This entry is about a few problems the search engine has been struggling with lately, and how I’ve been attempting to remedy them.
Before the article starts, I wanted to share an amusing new thing in the world of Internet spam.
For a while, people have been adding things like “reddit” to the end of their Google queries to get less blog spam. Well, guess what? The blog spammers are adding “reddit” to the end of their titles now.
One of the great joys of this project is watching the spammers’ strategies evolve in real time.
A persistent problem I’ve had is simply not getting a lot of results. A part of this is because the index is small, sure, but it still seems like there should be more. Oftentimes there are more, if you alter the query a little bit, but that’s really hard to see.
I’ve had some code generating alternate queries for a while (like pluralizing/depluralizing words), but it’s been almost comically dumb and only added additional terms in a few rare cases. A big constraint is budgetary, I simply can’t try every possible permutation.
A new approach is to use part-of-speech information to limit which variants are tested, as well as using a term frequency dictionary to filter out alternatives that probably don’t exist anywhere in the index.
To give you an idea of what it’s generating, this is the n-grams it will search for if you enter “The Man of Tomorrow”.
the_man_of_tomorrow man_of_tomorrow the_man, tomorrow the_man, tomorrows man, tomorrow man, tomorrows
I’m choosing this not only because it illustrates the re-writing logic, but also because it’s a bit of a pathological case that shows some bad rewrites. Some of these are clearly more relevant than others. “man, tomorrows” is pretty useless. The queries are evaluated in the listed order, so in most cases it doesn’t matter too much.
It will also try some additional rewrites, such as concatenating terms under certain circumstances, and breaking them apart in others.
“TRS80” will produce “trs80” and “trs_80”, and conversely “TRS-80” will also yield a “trs80”-term.
“Raspberry Pi 2” will produce
raspberry_pi_2 raspberrypi, 2 raspberry, pi_2 raspberry_pi, 2 raspberry, pi, 2
The next big problem has been that the search engine has been spectacularly good for narrow topics. If your search term was one topic, and that topic was broadly within the range of things covered by the index, oh boy did it occasionally produce some stellar results.
If you however tried to refine the results by adding more search terms, the results often drastically got worse.
For example: If you searched for “graph algorithms”, you found a beautiful page on graph algorithms, including Strongly Connected Components.

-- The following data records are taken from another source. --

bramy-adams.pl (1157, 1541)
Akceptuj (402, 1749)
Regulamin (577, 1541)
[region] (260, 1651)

If you searched for “graph algorithms SCC”, that page ranked very low, and instead most of what floated to the top was junk. That’s pretty weird. It took a while to figure out what was going wrong.
While the search engine has gotten reasonably good at figuring out which search terms are relevant to a document, it was bad at figuring out which search terms are relevant to a query. This is fine if there is only one term, but for multiple terms, things fall apart. It would, in short, use the relevance of the least relevant term (with regard to the document) to rate the relevance of the search result.

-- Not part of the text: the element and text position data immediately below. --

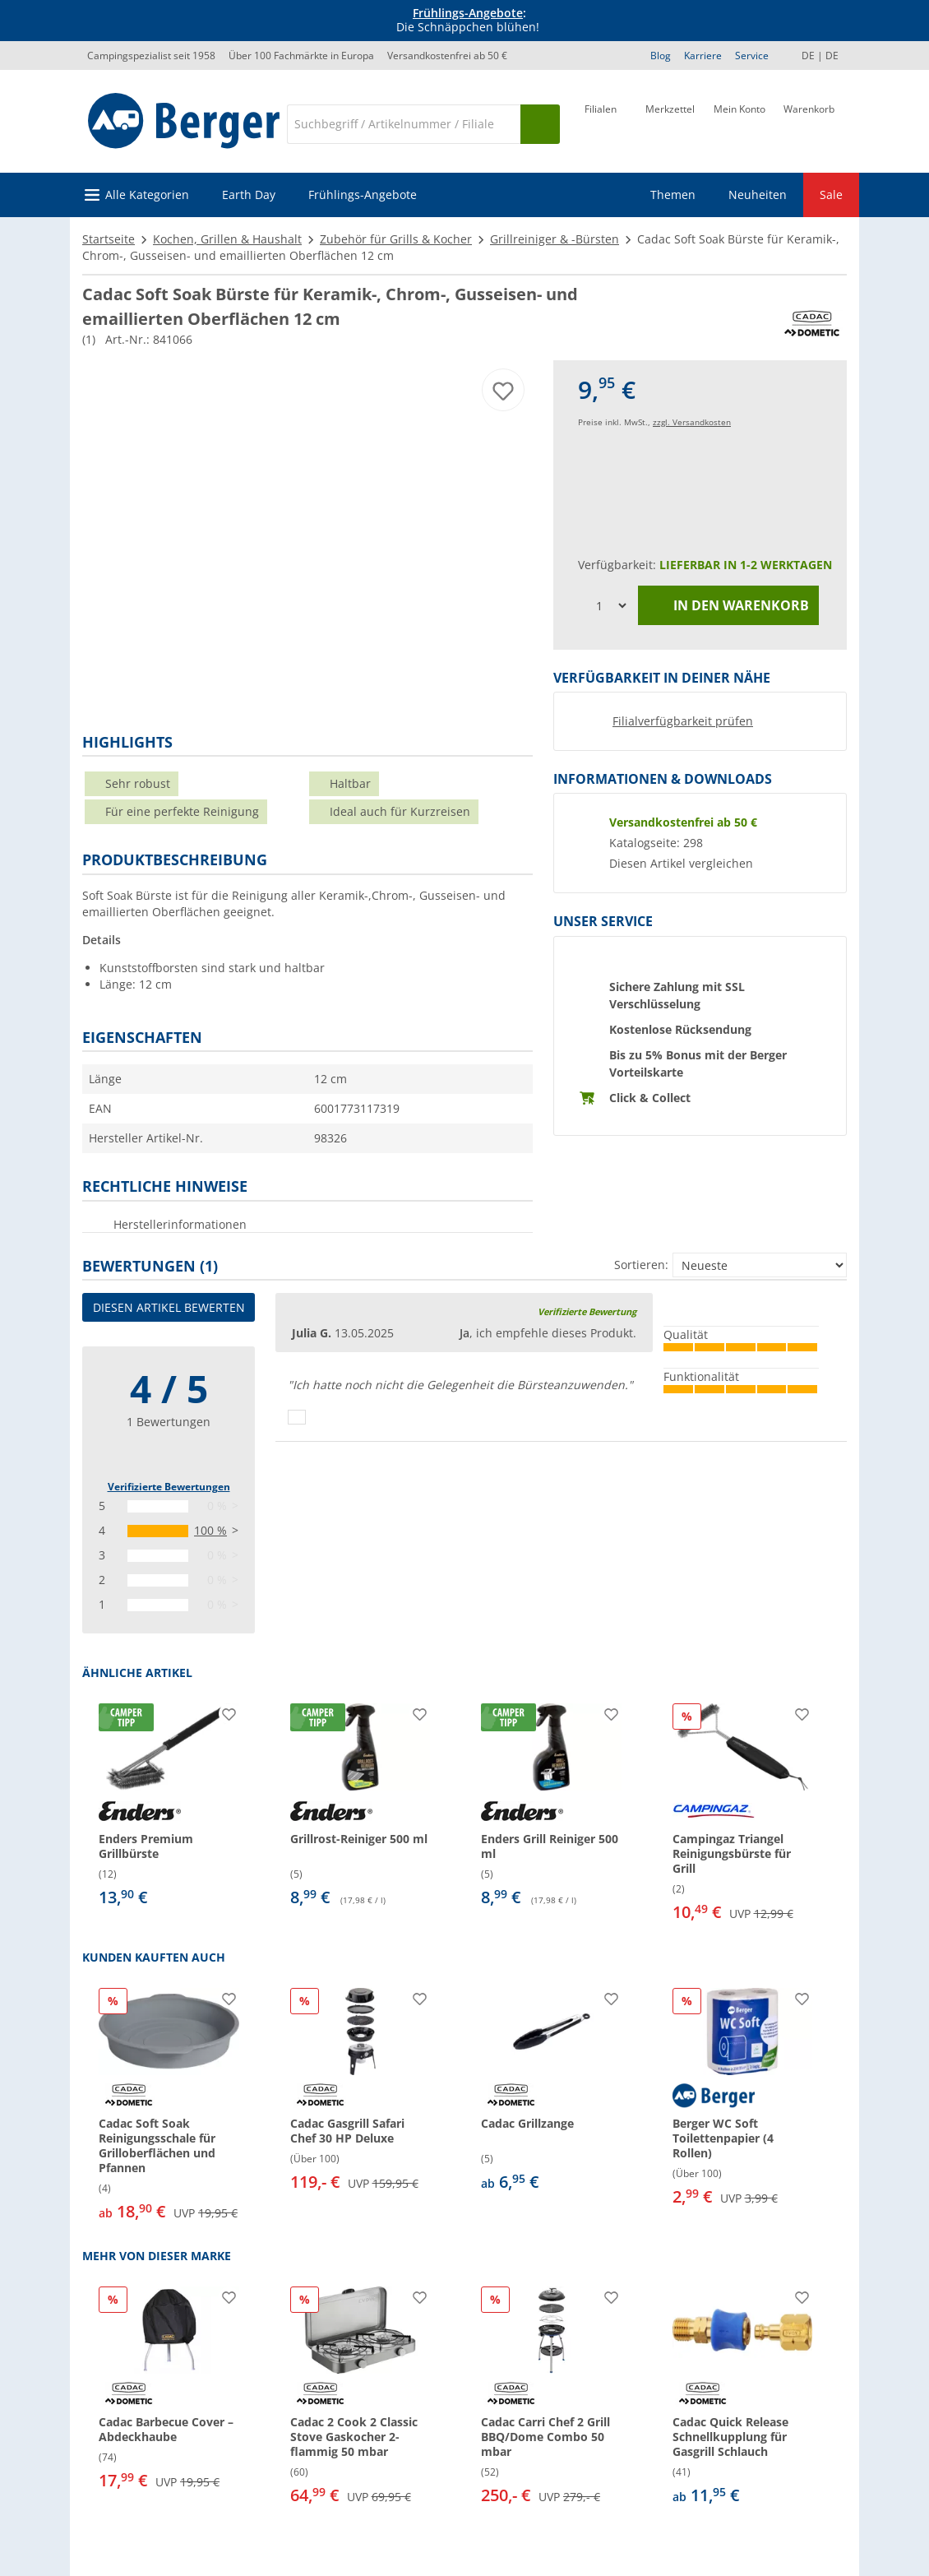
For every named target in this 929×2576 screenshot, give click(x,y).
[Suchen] (540, 124)
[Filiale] (601, 122)
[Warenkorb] (808, 122)
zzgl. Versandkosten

If we consider a query like “C++ tutorial”, ignoring N-grams, we can see that these terms are not equal. Ideally we’d like all terms to be highly relevant, but in the case that they aren’t, it’s much better to show results that are highly relevant to “C++” but only briefly mentions “tutorial”, than terms that are highly relevant to “tutorial”, but only briefly mention “C++”.
A way of using this is to consider the term frequency of the search term across all documents. Terms that occur often are probably less informative than terms that are rarer.
Ideally you would use something like Okapi BM25, but the information that ranking function requires is not something that is readily available the way the search index is currently implemented, so I’ve had to, using what I have available, cook up something that behaves in a similar way; a average weighted on in inverse document frequency.
Both these changes are pretty rough, and still need some more polish, but I do think they are steps in a good direction. At the time of writing, these features are incubating, and only fully enabled for the ‘Experimental’ index. When I’m happy with how it works, I will apply it to the other indices.